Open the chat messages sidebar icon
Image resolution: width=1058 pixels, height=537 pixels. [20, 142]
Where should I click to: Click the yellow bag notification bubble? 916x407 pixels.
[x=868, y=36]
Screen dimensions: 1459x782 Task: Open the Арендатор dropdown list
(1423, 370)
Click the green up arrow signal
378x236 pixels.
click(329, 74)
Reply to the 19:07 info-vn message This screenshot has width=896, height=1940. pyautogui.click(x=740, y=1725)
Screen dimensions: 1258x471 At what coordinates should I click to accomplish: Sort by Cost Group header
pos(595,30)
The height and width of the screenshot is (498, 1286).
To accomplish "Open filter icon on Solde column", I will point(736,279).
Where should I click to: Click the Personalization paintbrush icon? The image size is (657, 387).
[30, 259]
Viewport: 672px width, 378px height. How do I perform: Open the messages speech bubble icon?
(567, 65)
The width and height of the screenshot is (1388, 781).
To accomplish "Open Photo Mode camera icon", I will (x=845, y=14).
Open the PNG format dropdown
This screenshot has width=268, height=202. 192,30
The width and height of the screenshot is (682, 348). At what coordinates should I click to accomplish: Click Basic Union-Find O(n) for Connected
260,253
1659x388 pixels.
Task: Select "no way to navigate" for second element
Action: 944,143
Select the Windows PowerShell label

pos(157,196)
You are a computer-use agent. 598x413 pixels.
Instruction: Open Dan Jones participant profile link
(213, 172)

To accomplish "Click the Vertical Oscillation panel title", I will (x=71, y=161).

Work to be completed: Reproduce without any change the lines that start at the one containing "The width and height of the screenshot is (682, 348)." and run through the last line above.

Output:
The width and height of the screenshot is (682, 348). At what coordinates should I click to accomplish: Click Basic Union-Find O(n) for Connected
260,253
1659x388 pixels.
Task: Select "no way to navigate" for second element
Action: 944,143
Select the Windows PowerShell label

pos(157,196)
You are a computer-use agent. 598x413 pixels.
Instruction: Open Dan Jones participant profile link
(213, 172)

To accomplish "Click the Vertical Oscillation panel title", I will (x=71, y=161).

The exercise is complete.